Estimating the relative motion between camera poses using depth map and matched keypoints. This kernel is using RANSAC-EPnP (RANdom SAmple Consensus, Efficient Perspective-n-Point) and Iterative PnP (Direct Linear Transform & Levenberg–Marquardt).
motion-estimation
├── c-src
├── hls-src
│ ├── underbaseline
│ ├── baseline
│ └── optimized
├── program
│ ├── host
│ ├── kernel
│ └── testdata
└── doc
cd
to directory program.
cd ./motion-estimation/program
make
the host executable program & xclbin files using Makefile.
make all TARGET=hw
- As long as the host program & kernel are compiled, you may test the functionality of the kernel, using test data.
Run the program using
make run TARGET=hw
- (option) You may modify the arguements by args.mk
# | Arguments | Type | Size (number of items) | input/ouput |
---|---|---|---|---|
0 | matches | MATCH | MAX_KEYPOINT_NUM | input |
1 | match_num | int | 1 | input |
2 | kp0 | IPOINT | MAX_KEYPOINT_NUM | input |
3 | kp1 | IPOINT | MAX_KEYPOINT_NUM | input |
4 | fx | float | 1 | input |
5 | fy | float | 1 | input |
6 | cx | float | 1 | input |
7 | cy | float | 1 | input |
8 | depth | float | IMG_WIDTH * IMG_HEIGHT | input |
9 | threshold | int | 1 | input |
10 | confidence | float | 1 | input |
11 | maxiter | int | 1 | input |
12 | rmat | float | 9 | input/output |
13 | tvec | float | 3 | input/output |
14 | take_last | bool | 1 | input |
-
matches
An array of matched indices of kp0 and kp1 from Feature Matching. The maximum buffer size is MAX_KEYPOINT_NUM. -
match_num
Number of matched keypoint sets. -
kp0, kp1
Keypoint 0, Keypoint 1 from Feature Extraction. -
fx, fy, cx, cy
Focal length, optical center from intrinsic matrix.

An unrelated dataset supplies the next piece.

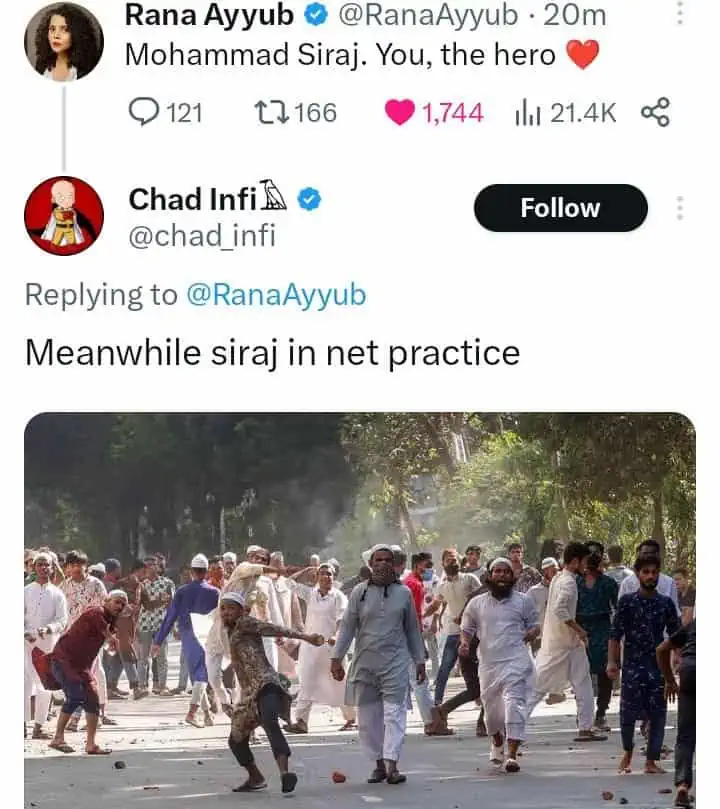The image size is (720, 809).
Task: Click the Rana Ayyub display name
Action: point(210,16)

fx = K_left[0][0], fy = K_left[1][1], cx = K_left[0][2], cy = K_left[1][2]
. -
depth
Depth map from Stereo Matching. -
threshold
Parameter for RANSAC. Distance (in pixel) to determine whether the projected 2D point is outlier. -
confidence
Parameter for RANSAC. To determine whether the number of inlier is sufficient. -
maxiter
Parameter for RANSAC. The maximum number of iteration to operate RANSAC. -
rmat, tvec
Outcome rotation matrix and translation vector. -
take_last
To determine whether rmat and tvec are taken as inputs to act as initial values of gradient descent.
-
MAX_KEYPOINT_NUM
#define MAX_KEYPOINT_NUM 500
-
MATCH
struct MATCH { int a; // index of kp0 int b; // index of kp1 };
-
IPOINT
struct IPOINT { float x; // x coordinate of 2D point float y; // y coordinate of 2D point };
The brief introduction can be found in the slide. You may also check out the video.
-
depth map from Stereo Matching
matched 2D keypoints of 1st and 2nd left images
camera intrinsic matrix
Now we are looking for Rotation matrix rmat and translation vector tvec to estimate the relative motion between 1st and 2nd images.

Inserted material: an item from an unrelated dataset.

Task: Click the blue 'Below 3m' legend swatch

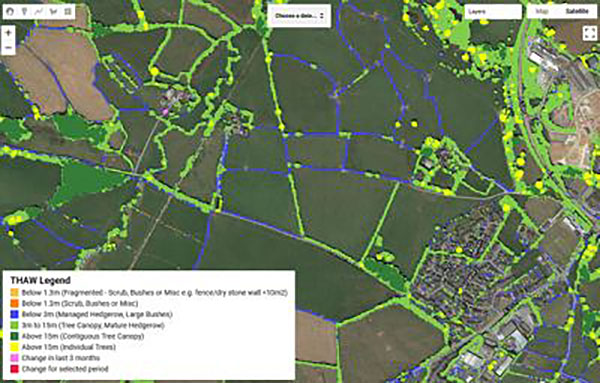Action: pos(15,315)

void estimate(Matrix &match, Matrix &kp0, Matrix &kp1, Matrix &k, Matrix &depth, Matrix &rmat, Matrix &tvec);
-
Before doing the math part, we need to modify the input to match the requirement. Because we're using PnP, which solves relative motion cv problem by 2D-3D points. As a result, we project 1st left image's keypoints to 3D point through depth map and camera matrix. Also we align 2 sets of keypoints through matched index.

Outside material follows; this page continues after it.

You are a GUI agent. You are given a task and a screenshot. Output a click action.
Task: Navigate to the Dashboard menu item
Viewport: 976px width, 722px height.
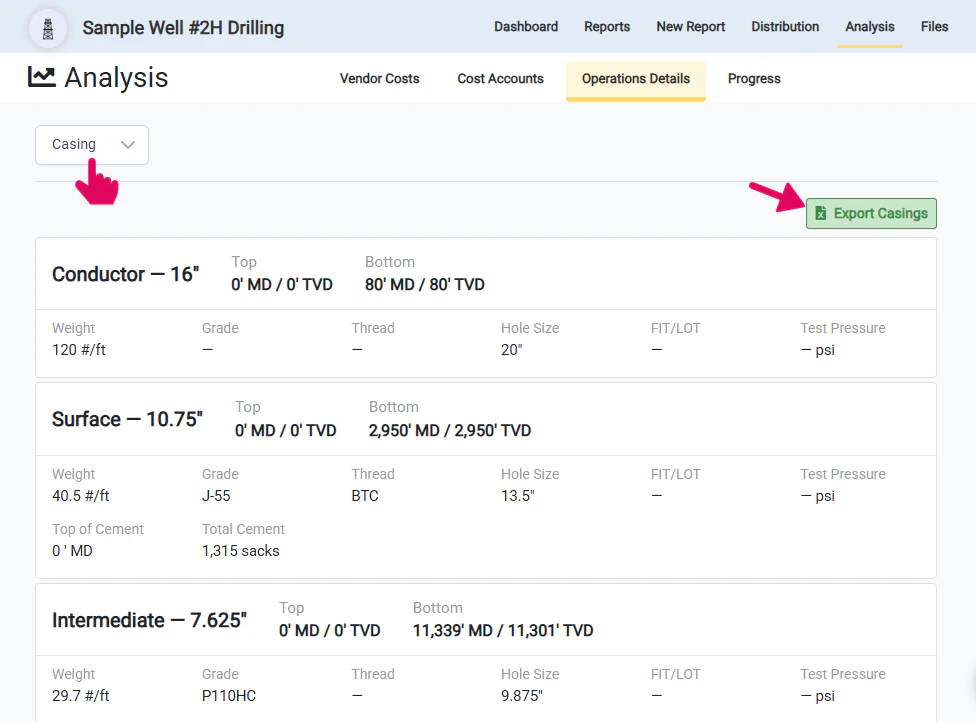526,27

Extracting and modifying source code from OpenCV, the pure C/C++ code implement most of the function solvePnPRansac. It's runnable for CPU, but may not be able to synthesis due to dynamic allocated memory and some other reasons.
- underbaseline
The codes are synthesizable are and able to do co-simulation, while no optimization is done. In fact, these codes are outcome when taking co-simulation as priority. The utilization may be too high to implement on the board.